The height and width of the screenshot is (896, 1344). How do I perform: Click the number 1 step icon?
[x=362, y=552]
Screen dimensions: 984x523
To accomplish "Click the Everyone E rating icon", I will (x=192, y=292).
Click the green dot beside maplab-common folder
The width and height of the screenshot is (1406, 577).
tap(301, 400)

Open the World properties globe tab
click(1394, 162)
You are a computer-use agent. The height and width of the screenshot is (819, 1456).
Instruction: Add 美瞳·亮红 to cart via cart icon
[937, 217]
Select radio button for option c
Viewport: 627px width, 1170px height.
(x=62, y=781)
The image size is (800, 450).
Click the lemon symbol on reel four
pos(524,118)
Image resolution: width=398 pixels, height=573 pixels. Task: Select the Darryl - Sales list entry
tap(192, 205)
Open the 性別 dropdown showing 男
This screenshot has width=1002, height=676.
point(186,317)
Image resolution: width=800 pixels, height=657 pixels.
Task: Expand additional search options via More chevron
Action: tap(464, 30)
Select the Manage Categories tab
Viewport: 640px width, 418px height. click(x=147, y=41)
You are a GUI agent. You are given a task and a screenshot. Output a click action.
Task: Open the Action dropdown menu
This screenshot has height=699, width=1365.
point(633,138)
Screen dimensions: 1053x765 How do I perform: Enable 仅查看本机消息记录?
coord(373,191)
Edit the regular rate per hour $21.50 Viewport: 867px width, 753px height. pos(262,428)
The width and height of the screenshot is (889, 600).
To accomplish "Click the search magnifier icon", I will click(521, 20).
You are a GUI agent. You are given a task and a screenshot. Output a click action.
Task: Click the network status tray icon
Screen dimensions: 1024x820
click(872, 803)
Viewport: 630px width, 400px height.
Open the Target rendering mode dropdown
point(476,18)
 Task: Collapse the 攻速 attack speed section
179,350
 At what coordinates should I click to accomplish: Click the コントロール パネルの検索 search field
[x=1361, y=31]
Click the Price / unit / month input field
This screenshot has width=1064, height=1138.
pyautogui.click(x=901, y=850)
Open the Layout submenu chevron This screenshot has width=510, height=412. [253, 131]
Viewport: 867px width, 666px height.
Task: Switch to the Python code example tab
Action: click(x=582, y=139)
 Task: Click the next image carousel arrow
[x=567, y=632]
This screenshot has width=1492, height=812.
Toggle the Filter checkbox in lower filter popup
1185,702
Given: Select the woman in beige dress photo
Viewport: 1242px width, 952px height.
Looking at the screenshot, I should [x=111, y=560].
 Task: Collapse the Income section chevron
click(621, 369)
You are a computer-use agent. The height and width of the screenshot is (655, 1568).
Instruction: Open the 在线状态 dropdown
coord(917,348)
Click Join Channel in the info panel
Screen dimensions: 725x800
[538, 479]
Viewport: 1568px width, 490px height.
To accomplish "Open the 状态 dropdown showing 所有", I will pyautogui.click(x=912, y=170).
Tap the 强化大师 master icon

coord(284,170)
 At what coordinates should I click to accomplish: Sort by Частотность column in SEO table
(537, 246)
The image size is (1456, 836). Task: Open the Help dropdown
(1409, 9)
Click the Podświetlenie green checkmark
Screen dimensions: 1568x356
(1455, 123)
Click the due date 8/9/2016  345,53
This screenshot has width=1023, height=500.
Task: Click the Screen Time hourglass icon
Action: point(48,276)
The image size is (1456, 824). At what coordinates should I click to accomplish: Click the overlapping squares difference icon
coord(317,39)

Directions for this task: Your reply should be all of the data, returned exactly.

Reply to the task:
The height and width of the screenshot is (896, 1344). How do I perform: Click the number 1 step icon?
[x=362, y=552]
Screen dimensions: 984x523
To accomplish "Click the Everyone E rating icon", I will (x=192, y=292).
Click the green dot beside maplab-common folder
The width and height of the screenshot is (1406, 577).
tap(301, 400)

Open the World properties globe tab
click(1394, 162)
You are a computer-use agent. The height and width of the screenshot is (819, 1456).
Instruction: Add 美瞳·亮红 to cart via cart icon
[937, 217]
Select radio button for option c
Viewport: 627px width, 1170px height.
(x=62, y=781)
The image size is (800, 450).
Click the lemon symbol on reel four
pos(524,118)
Image resolution: width=398 pixels, height=573 pixels. Task: Select the Darryl - Sales list entry
tap(192, 205)
Open the 性別 dropdown showing 男
This screenshot has width=1002, height=676.
point(186,317)
Image resolution: width=800 pixels, height=657 pixels.
Task: Expand additional search options via More chevron
Action: tap(464, 30)
Select the Manage Categories tab
Viewport: 640px width, 418px height. click(x=147, y=41)
You are a GUI agent. You are given a task and a screenshot. Output a click action.
Task: Open the Action dropdown menu
This screenshot has height=699, width=1365.
point(633,138)
Screen dimensions: 1053x765 How do I perform: Enable 仅查看本机消息记录?
coord(373,191)
Edit the regular rate per hour $21.50 Viewport: 867px width, 753px height. pos(262,428)
The width and height of the screenshot is (889, 600).
To accomplish "Click the search magnifier icon", I will click(521, 20).
You are a GUI agent. You are given a task and a screenshot. Output a click action.
Task: Click the network status tray icon
Screen dimensions: 1024x820
click(872, 803)
Viewport: 630px width, 400px height.
Open the Target rendering mode dropdown
point(476,18)
 Task: Collapse the 攻速 attack speed section
179,350
 At what coordinates should I click to accomplish: Click the コントロール パネルの検索 search field
[x=1361, y=31]
Click the Price / unit / month input field
This screenshot has width=1064, height=1138.
pyautogui.click(x=901, y=850)
Open the Layout submenu chevron This screenshot has width=510, height=412. [253, 131]
Viewport: 867px width, 666px height.
Task: Switch to the Python code example tab
Action: click(x=582, y=139)
 Task: Click the next image carousel arrow
[x=567, y=632]
This screenshot has width=1492, height=812.
Toggle the Filter checkbox in lower filter popup
1185,702
Given: Select the woman in beige dress photo
Viewport: 1242px width, 952px height.
Looking at the screenshot, I should [x=111, y=560].
 Task: Collapse the Income section chevron
click(621, 369)
You are a computer-use agent. The height and width of the screenshot is (655, 1568).
Instruction: Open the 在线状态 dropdown
coord(917,348)
Click Join Channel in the info panel
Screen dimensions: 725x800
[538, 479]
Viewport: 1568px width, 490px height.
To accomplish "Open the 状态 dropdown showing 所有", I will pyautogui.click(x=912, y=170).
Tap the 强化大师 master icon

coord(284,170)
 At what coordinates should I click to accomplish: Sort by Частотность column in SEO table
(537, 246)
The image size is (1456, 836). Task: Open the Help dropdown
(1409, 9)
Click the Podświetlenie green checkmark
Screen dimensions: 1568x356
(1455, 123)
Click the due date 8/9/2016  345,53
This screenshot has width=1023, height=500.
Task: Click the Screen Time hourglass icon
Action: point(48,276)
The image size is (1456, 824). At what coordinates should I click to accomplish: Click the overlapping squares difference icon
coord(317,39)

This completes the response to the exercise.